- Born: 1907
- Died: November 10, 1982 (aged 74–75)
- Known for: Potter
- Movement: Revival of the Mimbres, Tularosa, and Anasazi cultures' pottery forms; matriarch of the Chino family of potters
- Spouse: Lorenzo Chino
- Awards: Lifetime Achievement Award, Southwestern Association for Indian Arts, 1998

= Marie Z. Chino =

American artist

Marie Zieu Chino (1907 – November 10, 1982) was a Native American potter from Acoma Pueblo, New Mexico. Marie and her friends Lucy M. Lewis and Jessie Garcia are recognized as the three most important Acoma potters during the 1950s. Along with Juana Leno, they have been called "The Four Matriarchs" who "revived the ancient style of Acoma pottery." The inspiration for many designs used on their pottery were found on old potsherds gathered to use for temper. Together they led the revival of ancient pottery forms including the Mimbres, Tularosa and other various cultures in the Anasazi region. This revival spread to other potters who also accepted the old styles, which led to new innovative designs and variations of style and form.

== Career ==
In 1922, Marie won her first award at the Santa Fe Indian Market at the age of fifteen. She went on to receive numerous awards for her pottery from 1970 to 1982. In 1998 the Southwestern Association for Indian Arts recognized Marie with a "Lifetime Achievement Award."

Marie became particularly well known for her fine-line black-on-white pottery and vases with the step design.
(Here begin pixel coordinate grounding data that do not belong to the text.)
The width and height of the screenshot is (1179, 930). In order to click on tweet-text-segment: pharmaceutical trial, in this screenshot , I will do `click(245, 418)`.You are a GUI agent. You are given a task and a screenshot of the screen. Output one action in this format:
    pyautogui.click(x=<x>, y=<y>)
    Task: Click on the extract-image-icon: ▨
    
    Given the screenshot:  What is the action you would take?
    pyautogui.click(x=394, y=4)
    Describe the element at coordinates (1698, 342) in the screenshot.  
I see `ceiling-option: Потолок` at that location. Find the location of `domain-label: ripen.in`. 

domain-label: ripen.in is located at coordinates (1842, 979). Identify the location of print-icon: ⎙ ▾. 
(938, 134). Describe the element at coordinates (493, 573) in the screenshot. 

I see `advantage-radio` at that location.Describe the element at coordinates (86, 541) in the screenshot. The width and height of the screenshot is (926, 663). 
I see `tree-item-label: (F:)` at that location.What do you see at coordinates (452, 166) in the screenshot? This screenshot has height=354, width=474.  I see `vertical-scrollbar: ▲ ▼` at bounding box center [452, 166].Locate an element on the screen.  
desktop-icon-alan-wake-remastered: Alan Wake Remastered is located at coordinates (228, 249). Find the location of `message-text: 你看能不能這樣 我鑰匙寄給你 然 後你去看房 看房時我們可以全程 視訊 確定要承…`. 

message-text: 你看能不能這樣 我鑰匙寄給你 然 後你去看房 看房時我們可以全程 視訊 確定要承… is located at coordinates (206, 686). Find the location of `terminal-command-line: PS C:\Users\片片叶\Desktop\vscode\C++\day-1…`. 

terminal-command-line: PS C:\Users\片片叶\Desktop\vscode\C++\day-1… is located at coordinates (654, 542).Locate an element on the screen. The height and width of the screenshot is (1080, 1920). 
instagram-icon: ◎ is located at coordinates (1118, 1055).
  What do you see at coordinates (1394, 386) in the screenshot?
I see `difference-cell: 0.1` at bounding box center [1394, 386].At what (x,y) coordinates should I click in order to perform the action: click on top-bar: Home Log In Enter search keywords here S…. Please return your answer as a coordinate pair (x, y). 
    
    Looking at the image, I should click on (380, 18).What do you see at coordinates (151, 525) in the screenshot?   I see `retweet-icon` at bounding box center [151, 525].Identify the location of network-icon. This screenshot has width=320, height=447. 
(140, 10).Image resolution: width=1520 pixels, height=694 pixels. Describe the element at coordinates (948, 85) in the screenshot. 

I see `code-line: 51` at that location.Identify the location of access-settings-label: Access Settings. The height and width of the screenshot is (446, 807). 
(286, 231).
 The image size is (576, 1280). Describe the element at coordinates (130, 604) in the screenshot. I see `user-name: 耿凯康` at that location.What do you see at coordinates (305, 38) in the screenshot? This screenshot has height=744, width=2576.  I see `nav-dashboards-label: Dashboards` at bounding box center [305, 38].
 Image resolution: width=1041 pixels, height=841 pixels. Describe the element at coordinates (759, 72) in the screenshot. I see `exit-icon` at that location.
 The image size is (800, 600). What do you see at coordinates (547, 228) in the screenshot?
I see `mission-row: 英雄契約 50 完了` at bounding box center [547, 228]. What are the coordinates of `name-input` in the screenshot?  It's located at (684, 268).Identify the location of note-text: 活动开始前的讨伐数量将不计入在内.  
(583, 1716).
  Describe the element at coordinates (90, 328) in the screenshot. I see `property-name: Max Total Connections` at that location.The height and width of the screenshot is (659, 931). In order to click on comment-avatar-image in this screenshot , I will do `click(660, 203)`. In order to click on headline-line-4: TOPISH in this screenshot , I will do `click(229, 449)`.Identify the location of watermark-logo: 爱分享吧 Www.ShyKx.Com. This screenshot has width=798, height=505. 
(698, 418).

Her pots were distinctive in their complex geometric designs as well as the combination of life forms and abstract symbols. Some of her favorite designs include: Mimbres animals, Tularosa swirls, Acoma parrots, rainbows, bushes with berries, leaves, rain, clouds, lightning and fine-line snowflakes.

Marie was the matriarch of the Chino family of potters. She helped her children and grandchildren learn the fine art of pottery making and had many students. Marie had five daughters who were potters, "of whom Grace, Carrie and Rose achieved reputations as excellent potters." Pottery by her daughter Vera Chino is held by the Holmes Museum of Anthropology.

When Marie traveled to the Indian art shows or the Indian Market in Santa Fe, she often took her family with her. There they met people from around the world who loved to collect their pottery. This instilled a sense of pride and unity throughout the Chino family. Marie's descendants have carried on the tradition of making fine Acoma pottery.

== Collections ==
Marie's work is held by the Albuquerque Museum, Holmes Museum of Anthropology, the Spurlock Museum, the National Museum of the American Indian and the National Museum of Women in the Arts in Washington, D.C. In 2022, Chino's earthenware bowl was featured in the exhibit "Connections: Contemporary Craft at the Renwick Gallery.

== Awards ==
1979 Indian Arts and Crafts Exhibit. Heard Museum. Phoenix, AZ. Class VII - Pottery, Div. A - Traditional. Award Winner. 1979 (1979).

1976 Heard Museum Guild Indian Arts and Crafts Exhibit: Best of New Mexico Pueblo Pottery. Awarded for artwork: Seed pot. Heard Museum. Phoenix, Arizona. November 25, 1976.

1976 Heard Museum Guild Indian Arts and Crafts Exhibit, Classification X - Pottery, Division A - Traditional shapes and designs: First Place. Awarded for artwork: Seed pot. Heard Museum. Phoenix, Arizona. November 25, 1976.

1970 Ninth Scottsdale National Indian Arts Exhibition. Executive House. Scottsdale, AZ. Section B - Crafts, Class. VIII - Pottery, Div. A - Traditional, Section 2 - New Mexico, First Place. 1970 (02/28/1970).

1968 Invitational Exhibit of Indian Arts and Crafts - Pottery: First. Awarded first with a clay pottery design of a canteen. Center for Arts of Indian America. Washington, D.C. November 17, 1968 - December 13, 1968. Note: fourth invitational and held at the Gallery of the Department of the Interior.

1968 Seventh Scottsdale National Indian Arts Exhibition. Executive House. Scottsdale, AZ. Section B - Crafts, Class. IX - Pottery, Div. A - Traditional, Section 2, New Mexico, Honorable Mention. 1968 (03/1968).